🛡️ Protect Your GitHub Token: Proxying Private Releases for Electron Apps

When building apps that use GitHub Releases to distribute updates (e.g., via Electron), things are straightforward if your repo is public. But for private GitHub repos, there's a problem:
⚠️ You can’t directly expose the GitHub Release URL to your app without leaking your GitHub token.
In this post, we’ll walk through how to securely proxy GitHub Release downloads through your own server, so that your token stays hidden while your app can still download updates.
🚩 Why You Can’t Use the GitHub URL Directly
GitHub requires authentication for private releases. That means you need to include an Authorization header with a personal access token (PAT):
Authorization: token ghp_123abc...
Including this directly in your frontend or Electron app would be a huge security risk, since users could extract the token and access your private repo.
✅ The Secure Approach: Use a Proxy Server
Instead of downloading from GitHub directly, you set up a backend server that:
Authenticates with GitHub using your token
Downloads the release asset
Proxies the file to the requesting client (your app)
This way, only your server knows the token — the app just talks to your proxy.
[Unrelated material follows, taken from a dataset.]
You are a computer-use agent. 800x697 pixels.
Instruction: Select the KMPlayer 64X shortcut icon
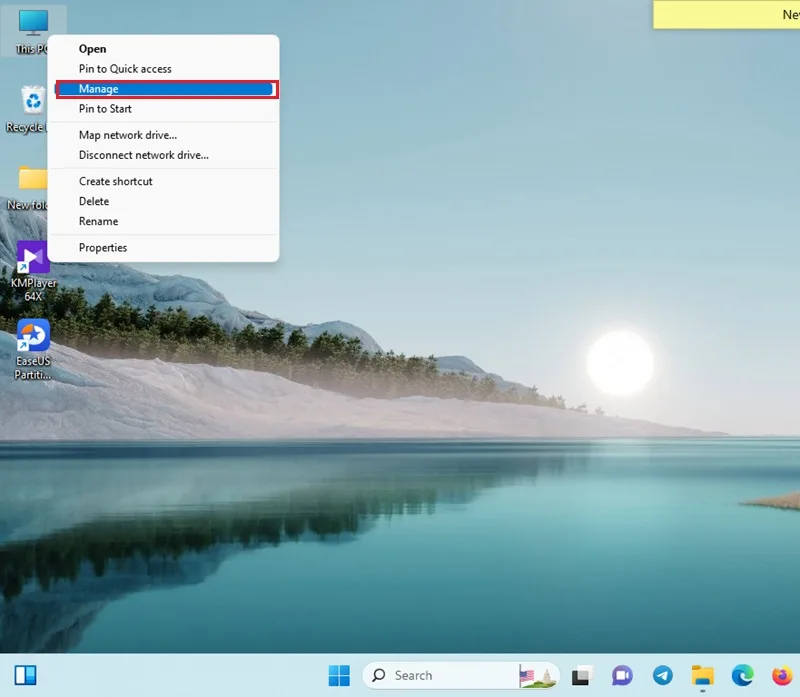point(33,270)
🛠 Step-by-Step: Proxy Setup
1. Create a GitHub Token
Create a classic token with:
reposcope (for private repositories)read:packages(if you're using GitHub Packages too)
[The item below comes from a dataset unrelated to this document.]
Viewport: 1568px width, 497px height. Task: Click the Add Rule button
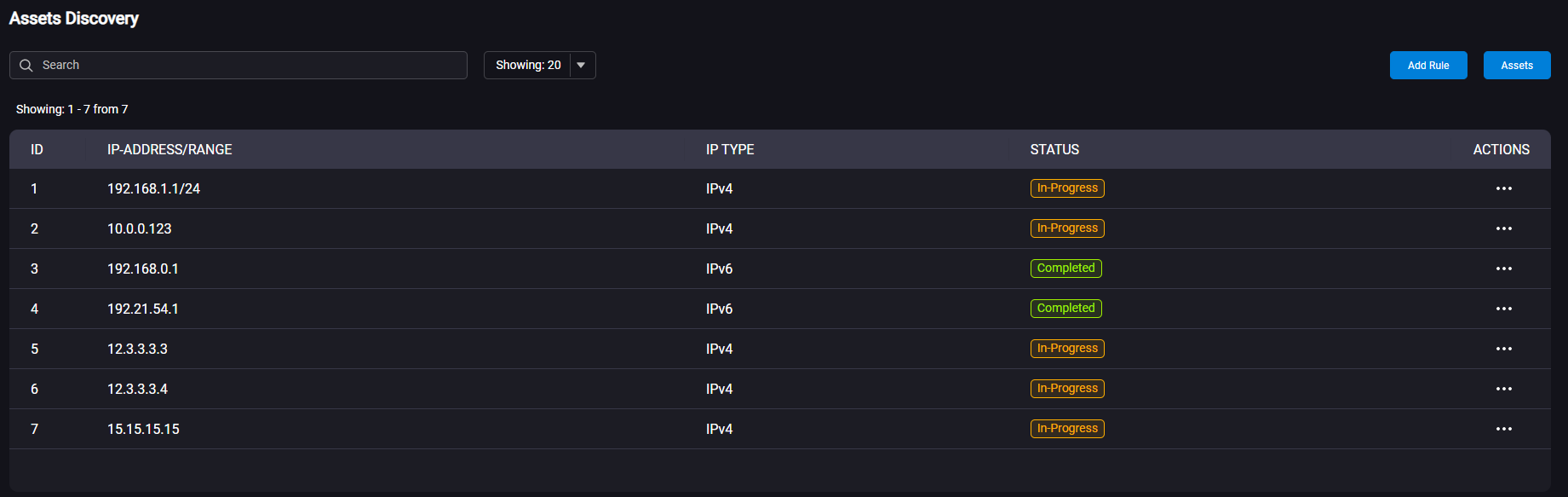coord(1428,66)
Save this token in your backend as an environment variable, e.g., GH_TOKEN.
2. Create the Proxy Endpoint
Here’s a full example using Node.js (Express or similar):
// downloadProxy.js
const fetch = require("node-fetch");
const GITHUB_OWNER = "your-org-or-username";
const GITHUB_REPO = "your-repo";
const GH_TOKEN = process.env.GH_TOKEN;
const headers = {
Authorization: `token ${GH_TOKEN}`,
"User-Agent": "SecureReleaseProxy",
Accept: "application/vnd.github.v3+json"
};
async function getLatestRelease() {
const res = await fetch(`https://api.github.com/repos/${GITHUB_OWNER}/${GITHUB_REPO}/releases/latest`, { headers });
if (!res.ok) throw new Error("Failed to fetch latest release");
return await res.json();
}
async function getAssetDownloadUrl(assetName) {
const release = await getLatestRelease();
const asset = release.assets.find(a => a.name === assetName);
if (!asset) throw new Error(`Asset ${assetName} not found`);
return asset.url; // This is the API URL, not a direct download link
}
async function proxyAssetDownload(req, res) {
try {
const { filename } = req.params;
const assetApiUrl = await getAssetDownloadUrl(filename);
const githubRes = await fetch(assetApiUrl, {
headers: {
...headers,
Accept: "application/octet-stream"
}
});
if (!githubRes.ok) {
res.status(500).send("Error fetching asset");
return;
}
res.setHeader("Content-Disposition", `attachment; filename="${filename}"`);
res.setHeader("Content-Type", "application/octet-stream");
githubRes.body.pipe(res);
} catch (err) {
console.error("Proxy error:", err);
res.status(500).send("Proxy error");
}
}
module.exports = { proxyAssetDownload };
3. Add the Express Route
In your main server file:
const express = require("express");
const { proxyAssetDownload } = require("./downloadProxy");
const app = express();
const PORT = 3200;
app.get("/updates/download/:filename", proxyAssetDownload);
app.listen(PORT, () => {
console.log(`Proxy server listening on http://localhost:${PORT}`);
});
4. Configure Electron Auto-Updater
In your Electron app (using electron-updater), point to your proxy instead of GitHub:
{
"publish": [
{
"provider": "generic",
"url": "http://localhost:3200/updates"
}
]
}
Your latest.yml file should also have URLs that match your proxy endpoint:
version: 1.0.0
files:
- url: Lets-Flo-Desktop-1.0.0-mac.zip
sha512: abc123...
size: 12345678
path: Lets-Flo-Desktop-1.0.0-mac.zip
sha512: abc123...
releaseDate: '2025-05-24T08:00:00.000Z'
🔐 Security Best Practices
Store the
GH_TOKENonly on your backendSet strict scopes (no
write,delete, oradmin)Use environment variables, not hardcoded strings
Add rate limiting / IP restrictions if possible
💡 Bonus: Cache the Release Info
To reduce GitHub API calls, you can cache the latest release metadata in memory or Redis and refresh it every X minutes.
✅ Summary
| Step | What You Do |
| Create GH token | With repo access only |
| Setup proxy server | Download and stream release via backend |
Use Electron generic | Point to your server instead of GitHub |
| Hide token | Never expose token to frontend/app |
By proxying downloads through a secure server, you protect your GitHub credentials while still delivering updates seamlessly to your users.